INPUT FOR THIS TASK below:
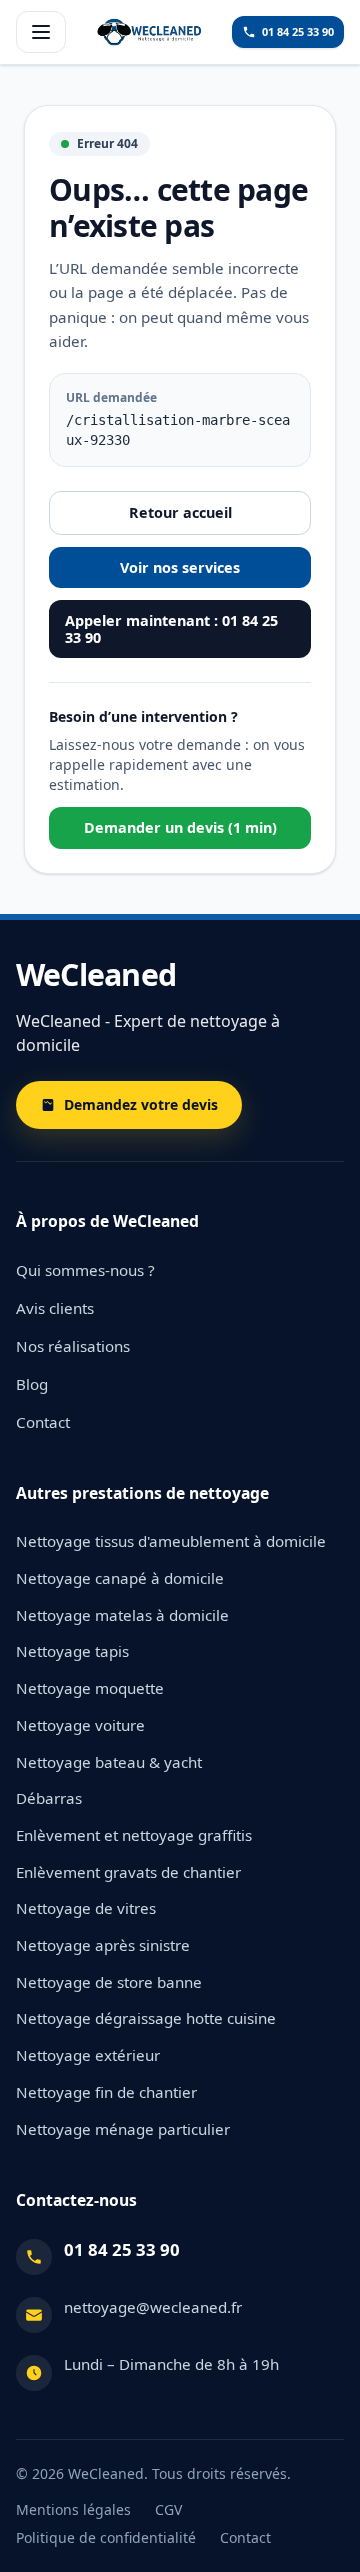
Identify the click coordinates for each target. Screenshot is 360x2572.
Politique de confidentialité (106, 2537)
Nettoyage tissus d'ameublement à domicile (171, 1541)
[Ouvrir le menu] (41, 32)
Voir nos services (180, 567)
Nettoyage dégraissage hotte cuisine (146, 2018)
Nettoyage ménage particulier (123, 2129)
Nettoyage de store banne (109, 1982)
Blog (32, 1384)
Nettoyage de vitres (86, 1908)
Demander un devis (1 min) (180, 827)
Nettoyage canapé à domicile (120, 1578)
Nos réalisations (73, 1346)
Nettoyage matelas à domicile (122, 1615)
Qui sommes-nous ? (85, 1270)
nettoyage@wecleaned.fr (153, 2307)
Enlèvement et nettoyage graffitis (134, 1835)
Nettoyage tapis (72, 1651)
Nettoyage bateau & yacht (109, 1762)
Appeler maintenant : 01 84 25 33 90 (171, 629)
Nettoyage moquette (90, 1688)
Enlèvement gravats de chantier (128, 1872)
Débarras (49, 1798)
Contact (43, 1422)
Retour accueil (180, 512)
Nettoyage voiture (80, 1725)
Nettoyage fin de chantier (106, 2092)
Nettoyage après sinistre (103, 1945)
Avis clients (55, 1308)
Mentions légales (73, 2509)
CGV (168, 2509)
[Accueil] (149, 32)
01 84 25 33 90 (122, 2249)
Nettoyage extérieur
End of INPUT FOR THIS TASK.
### TASK OBJECTIVE
A verbatim copy of every entry above, with no pictures, is the expected output.

### TASK ANSWER
Identify the click coordinates for each target. Screenshot is 360x2572.
Politique de confidentialité (106, 2537)
Nettoyage tissus d'ameublement à domicile (171, 1541)
[Ouvrir le menu] (41, 32)
Voir nos services (180, 567)
Nettoyage dégraissage hotte cuisine (146, 2018)
Nettoyage ménage particulier (123, 2129)
Nettoyage de store banne (109, 1982)
Blog (32, 1384)
Nettoyage de vitres (86, 1908)
Demander un devis (1 min) (180, 827)
Nettoyage canapé à domicile (120, 1578)
Nos réalisations (73, 1346)
Nettoyage matelas à domicile (122, 1615)
Qui sommes-nous ? (85, 1270)
nettoyage@wecleaned.fr (153, 2307)
Enlèvement et nettoyage graffitis (134, 1835)
Nettoyage tapis (72, 1651)
Nettoyage bateau & yacht (109, 1762)
Appeler maintenant : 01 84 25 33 90 (171, 629)
Nettoyage moquette (90, 1688)
Enlèvement gravats de chantier (128, 1872)
Débarras (49, 1798)
Contact (43, 1422)
Retour accueil (180, 512)
Nettoyage voiture (80, 1725)
Nettoyage fin de chantier (106, 2092)
Nettoyage après sinistre (103, 1945)
Avis clients (55, 1308)
Mentions légales (73, 2509)
CGV (168, 2509)
[Accueil] (149, 32)
01 84 25 33 90 (122, 2249)
Nettoyage extérieur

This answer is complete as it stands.